Material supplied |
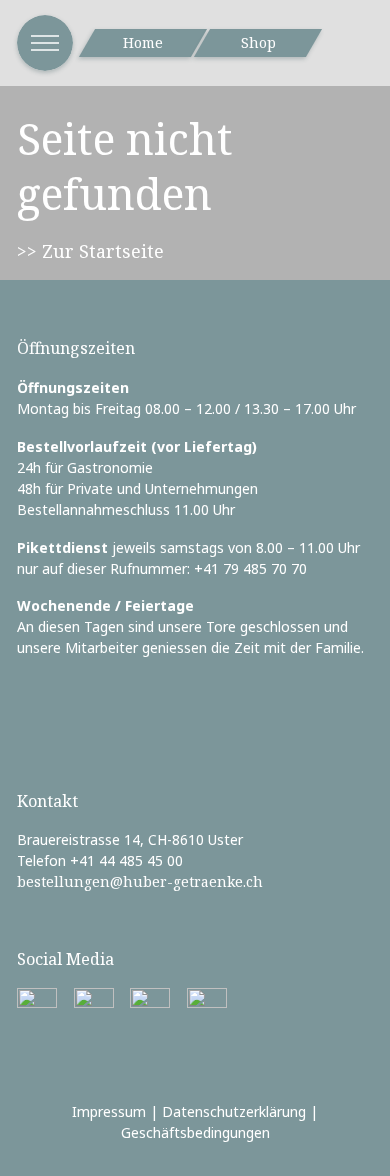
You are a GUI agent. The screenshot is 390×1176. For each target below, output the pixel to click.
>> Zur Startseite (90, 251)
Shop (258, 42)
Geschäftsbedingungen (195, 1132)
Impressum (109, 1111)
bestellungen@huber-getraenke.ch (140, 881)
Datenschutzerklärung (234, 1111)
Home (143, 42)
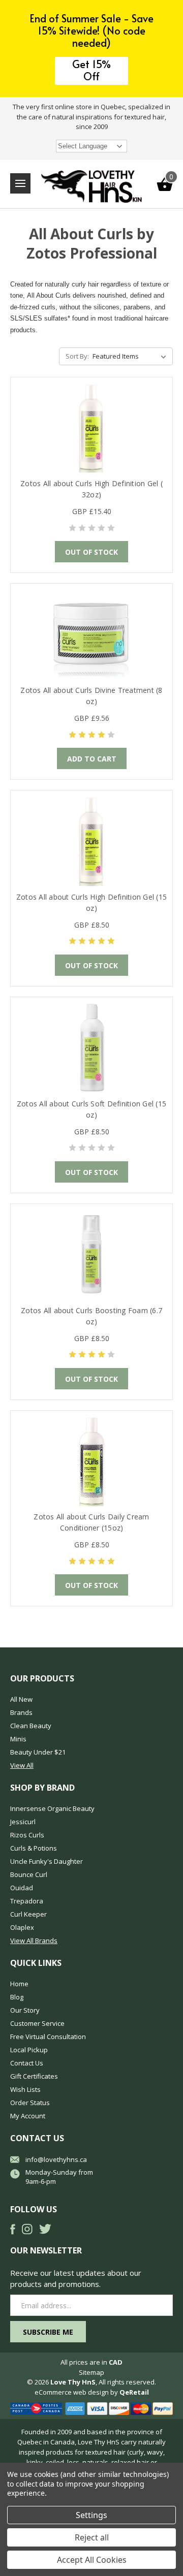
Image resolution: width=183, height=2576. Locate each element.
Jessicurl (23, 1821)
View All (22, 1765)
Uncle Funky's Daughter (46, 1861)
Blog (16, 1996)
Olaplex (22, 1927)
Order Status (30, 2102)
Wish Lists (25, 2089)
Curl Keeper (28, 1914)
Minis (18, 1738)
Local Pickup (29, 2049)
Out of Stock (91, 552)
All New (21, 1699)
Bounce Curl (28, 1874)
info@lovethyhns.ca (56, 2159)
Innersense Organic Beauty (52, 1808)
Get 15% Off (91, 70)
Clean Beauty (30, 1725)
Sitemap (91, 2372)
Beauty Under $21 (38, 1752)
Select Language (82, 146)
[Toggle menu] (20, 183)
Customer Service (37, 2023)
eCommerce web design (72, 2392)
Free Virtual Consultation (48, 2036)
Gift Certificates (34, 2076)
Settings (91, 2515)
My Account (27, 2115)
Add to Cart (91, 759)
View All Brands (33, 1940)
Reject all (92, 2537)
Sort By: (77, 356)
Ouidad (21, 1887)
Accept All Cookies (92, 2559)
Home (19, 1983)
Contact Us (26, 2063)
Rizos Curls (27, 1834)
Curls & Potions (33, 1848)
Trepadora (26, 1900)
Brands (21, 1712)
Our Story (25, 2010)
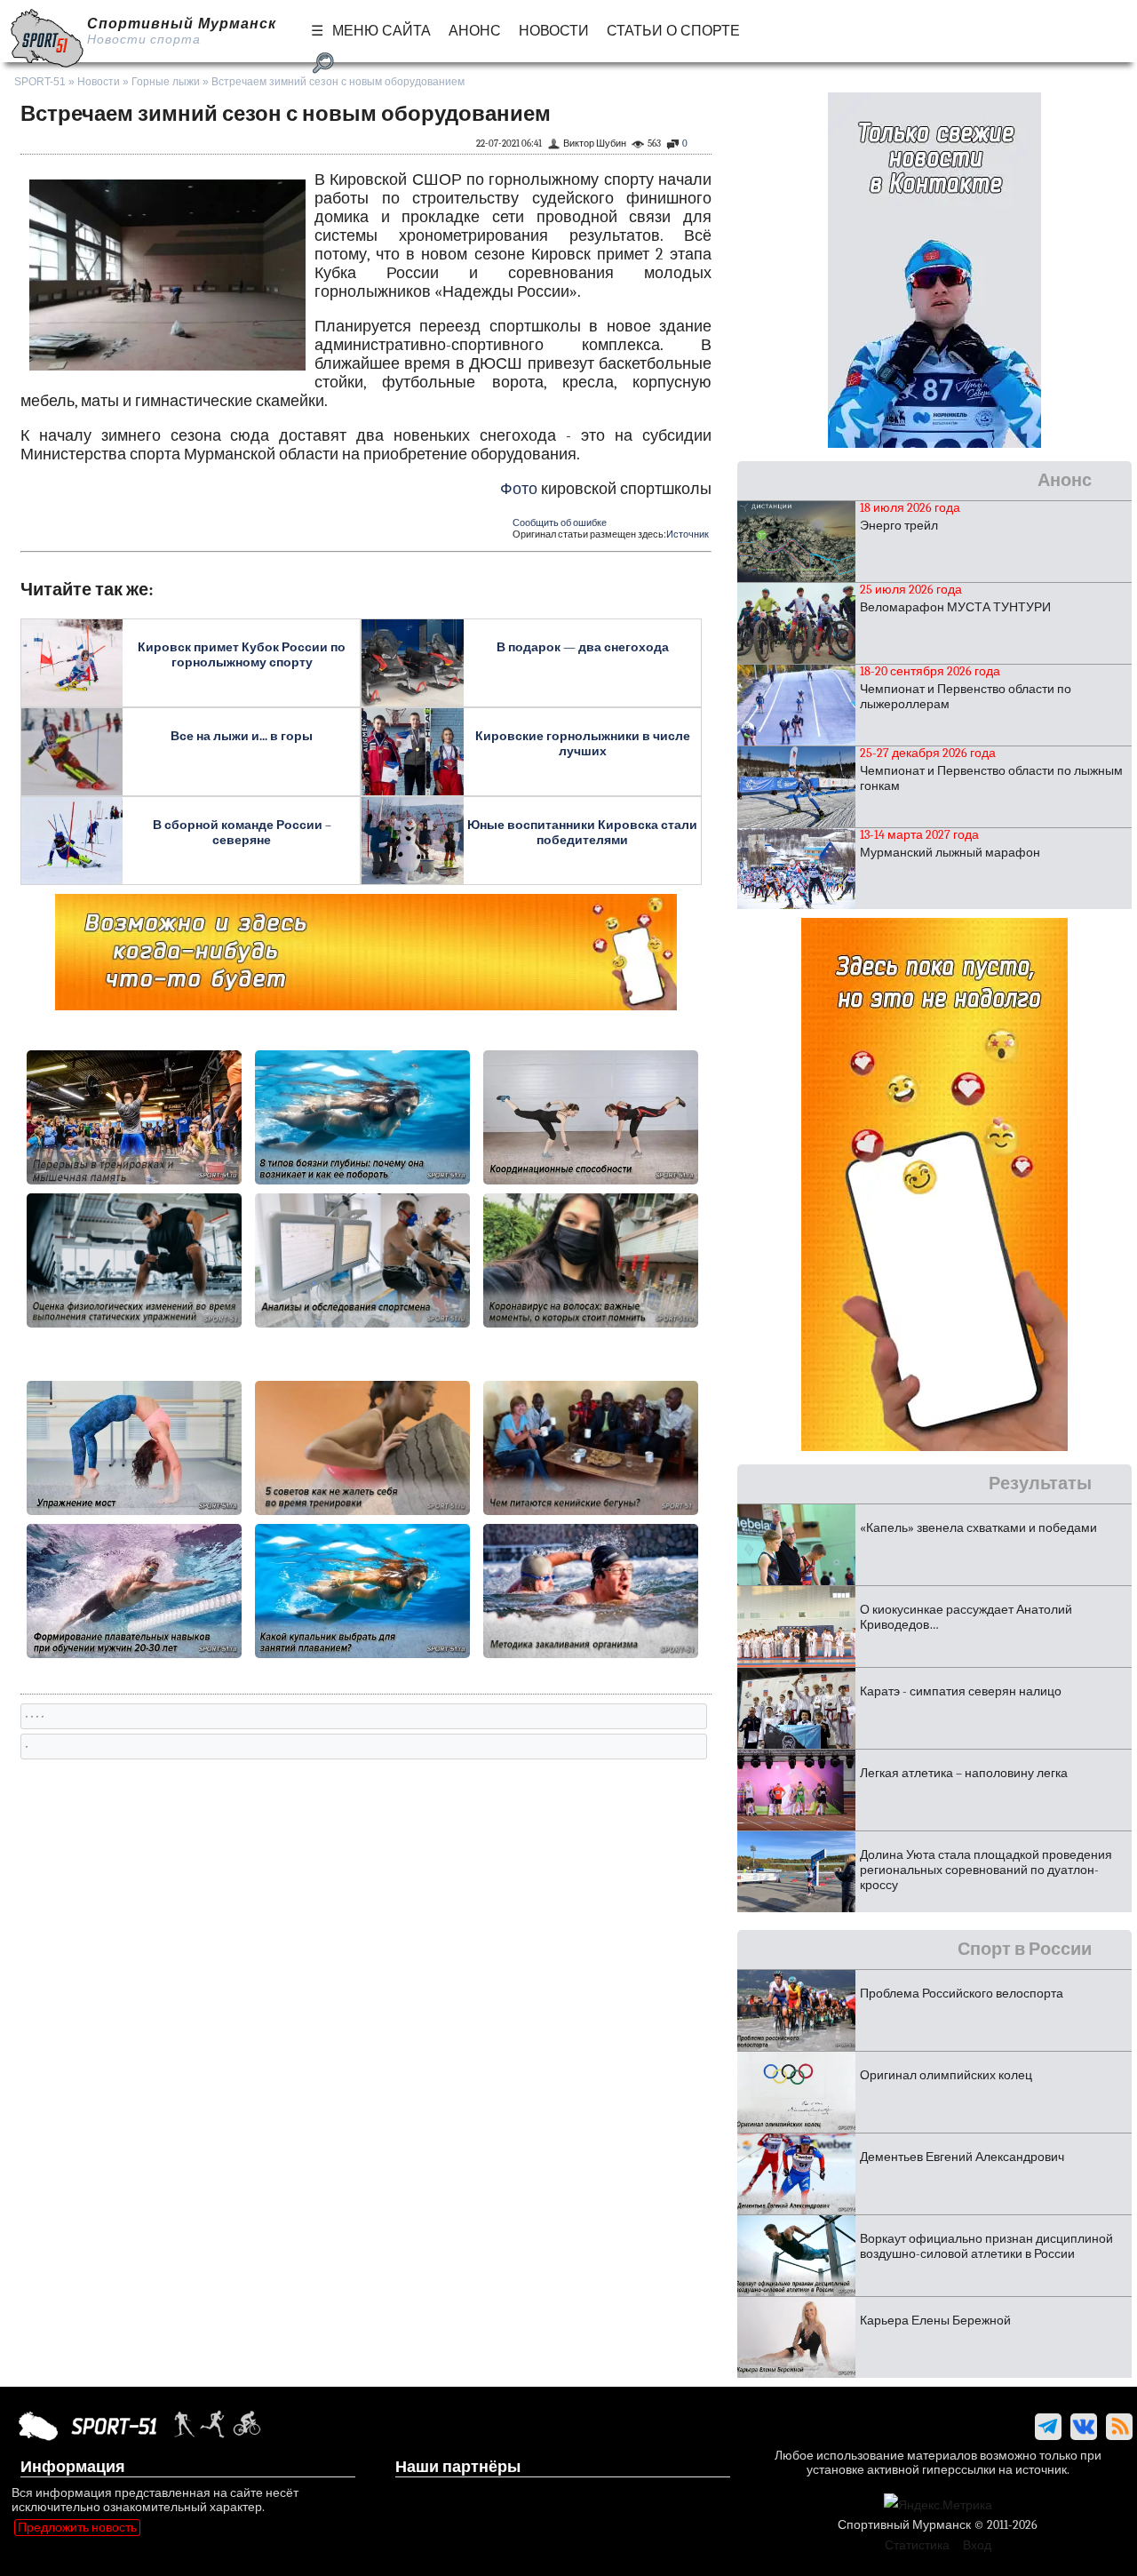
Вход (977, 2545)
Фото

Task directions |
Could you set down, exactly as written, the lines above between the one holding "Order Status (30, 2102)" and the one holding "eCommerce web design (72, 2392)", inclusive, and nothing more?

Completed exercise |
Order Status (30, 2102)
Wish Lists (25, 2089)
Curl Keeper (28, 1914)
Minis (18, 1738)
Local Pickup (29, 2049)
Out of Stock (91, 552)
All New (21, 1699)
Bounce Curl (28, 1874)
info@lovethyhns.ca (56, 2159)
Innersense Organic Beauty (52, 1808)
Get 15% Off (91, 70)
Clean Beauty (30, 1725)
Sitemap (91, 2372)
Beauty Under $21 (38, 1752)
Select Language (82, 146)
[Toggle menu] (20, 183)
Customer Service (37, 2023)
eCommerce web design (72, 2392)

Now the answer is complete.